1786. The cost-effectiveness of hepatitis C screening strategies among adolescents and young adults in primary care settings
Session: Oral Abstract Session: HCV Advances
Saturday, October 29, 2016: 10:43 AM
Room: 388-390

Background: High hepatitis C virus (HCV) case rates have been reported in young people who inject drugs (PWID). The current Centers for Disease Control and Prevention (CDC) guidelines recommend risk-based HCV screening for this group. We evaluated the clinical benefit and cost-effectiveness of screening strategies among youth seen in community health centers in neighborhoods with a high number of reported HCV cases.

Methods: We developed a decision analytic model to project quality-adjusted life years (QALYs), lifetime costs (2014 US $), and incremental cost-effectiveness ratios (ICER) associated with nine screening strategies among 15- to 30-year-olds. The strategies differed in three ways: 1. Rapid fingerstick vs. venipuncture diagnostics; 2. Ordered by physician vs. counselor/tester using standing orders; 3.Targeted vs. universal testing. All rapid testing results were available during the visit. We performed deterministic and probabilistic sensitivity analyses (PSA) to evaluate model uncertainty. Outcomes were discounted at 3% annually.

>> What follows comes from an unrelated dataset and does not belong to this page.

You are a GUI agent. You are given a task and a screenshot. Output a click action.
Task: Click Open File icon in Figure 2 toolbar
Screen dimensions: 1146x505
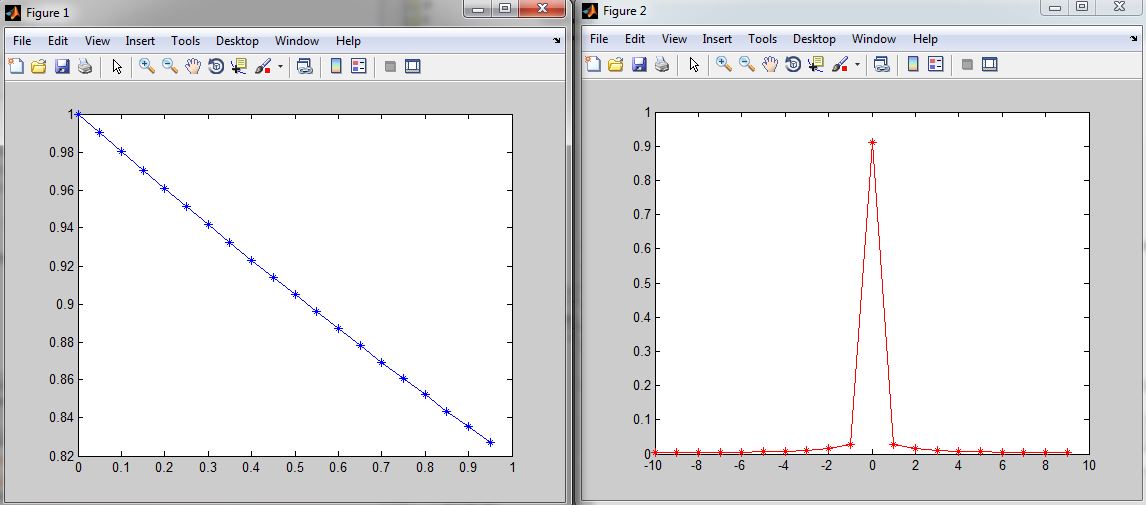point(615,65)
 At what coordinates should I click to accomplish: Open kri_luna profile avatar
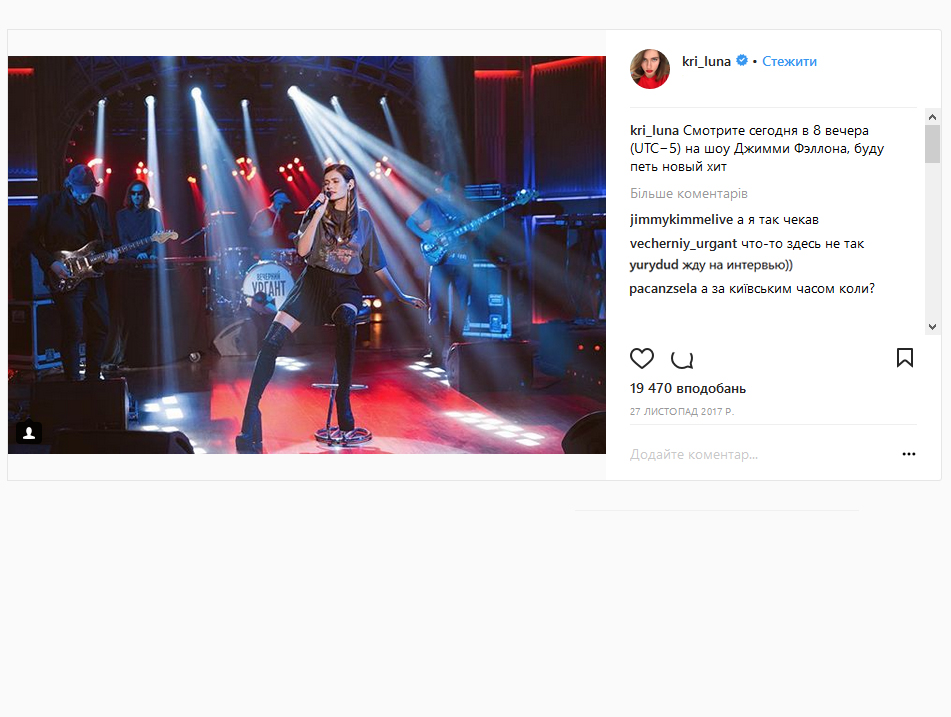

Results: Compared to risk-based testing (current standard of care), universal screening increased lifetime medical cost by $50 and discounted QALYs by 0.0031. Across all nine strategies rapid testing provided higher QALYs at a lower cost per QALY gained, and it was always the preferred approach. Targeted rapid screening performed by a counselor expanded QALYs by 0.001 and was associated with $13,200/QALY gained. In comparison, counselor-performed universal rapid testing provided greater QALYs with a cost of $24,600/QALY gained. In univariate sensitivity analyses, counselor-performed universal rapid testing was the optimal strategy unless the prevalence of PWID was < 0.16%, the HCV prevalence was < 5% among young PWID, or the lifetime re-infection rate was > 95% (assuming potential for one-time re-treatment). In PSA, universal rapid testing was the optimal strategy in 99% of simulations at a willingness-to-pay threshold of $100,000/QALY.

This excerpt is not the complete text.